## WHAT IS REQUIRED:
Starting with the line that holds "The width and", reproduce each line through the last one of the data, exactly as written. Pictures are not copied.

## TASK MATERIAL:

§

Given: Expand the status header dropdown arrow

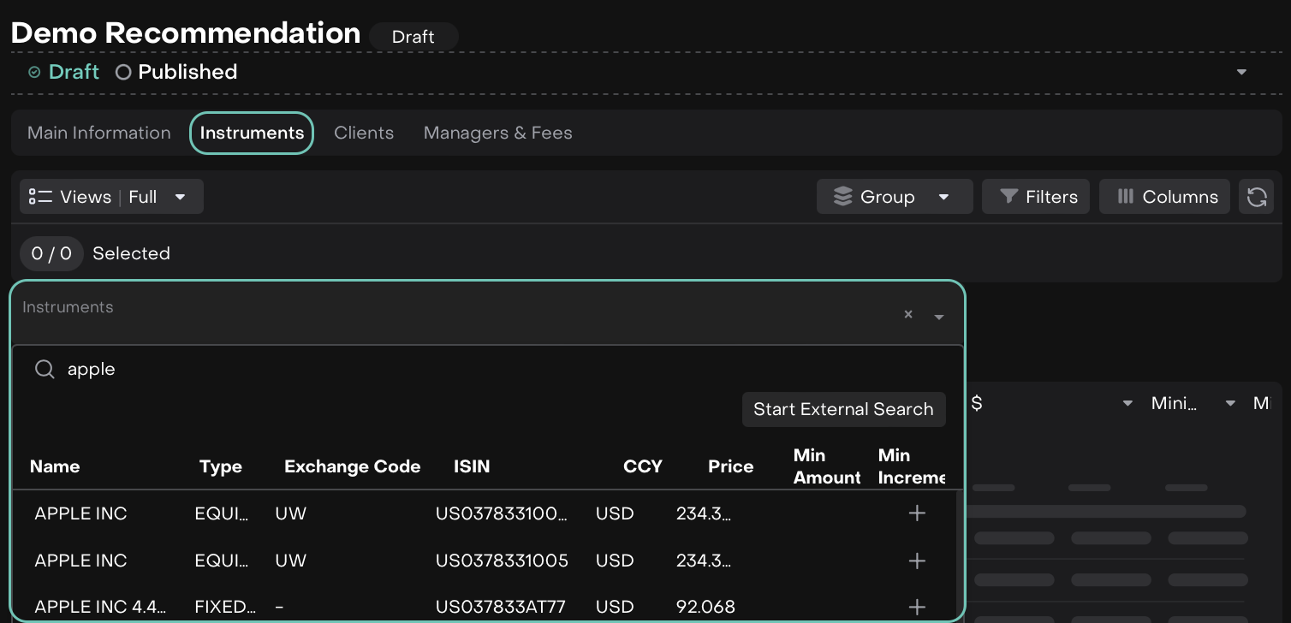Looking at the screenshot, I should pos(1241,72).

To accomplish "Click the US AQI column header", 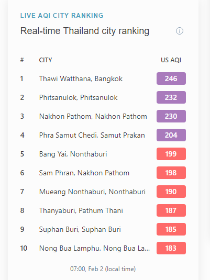I will (x=171, y=60).
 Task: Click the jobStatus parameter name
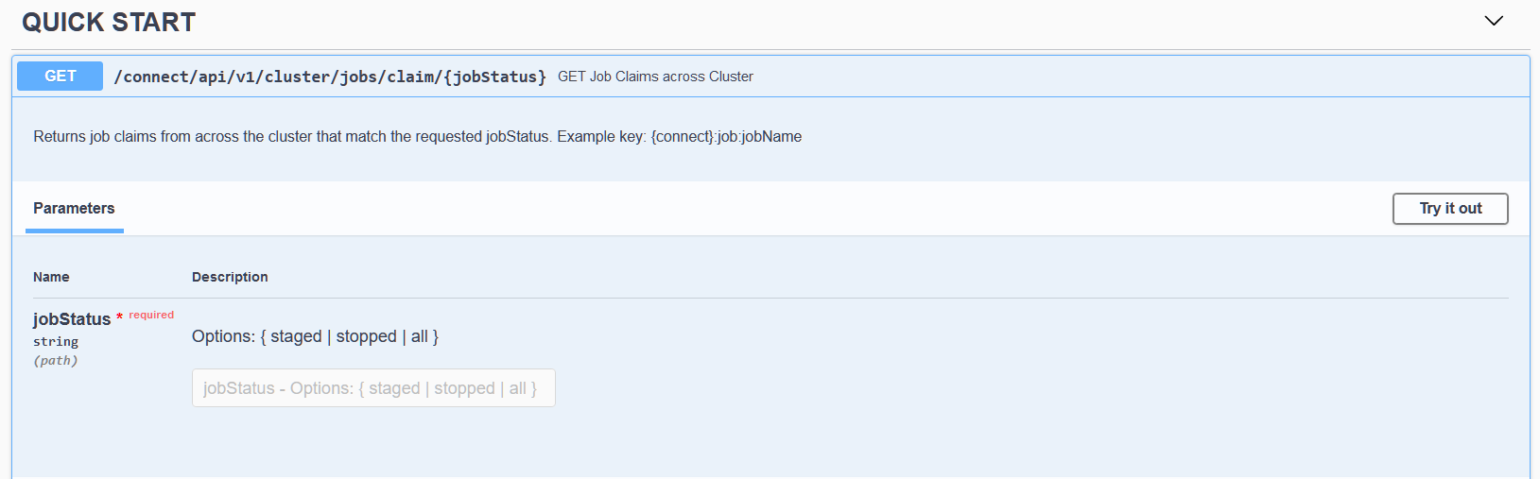(x=72, y=319)
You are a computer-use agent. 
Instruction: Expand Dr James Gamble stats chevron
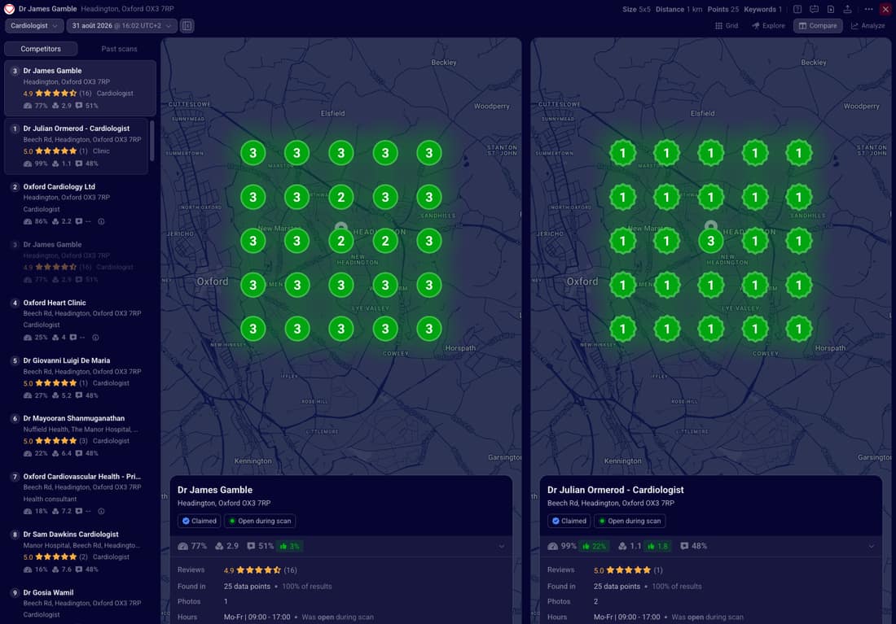tap(501, 547)
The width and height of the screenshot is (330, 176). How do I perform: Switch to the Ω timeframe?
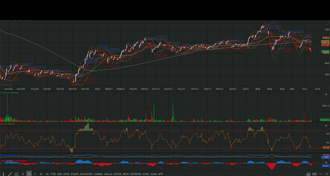[x=23, y=174]
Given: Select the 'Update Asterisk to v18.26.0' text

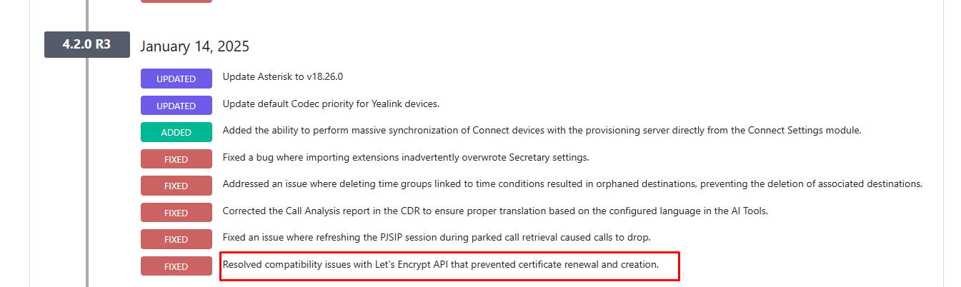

§

## ANSWER BOX:
The width and height of the screenshot is (330, 176). How do I perform: Switch to the Ω timeframe?
[x=23, y=174]
Given: Select the 'Update Asterisk to v18.26.0' text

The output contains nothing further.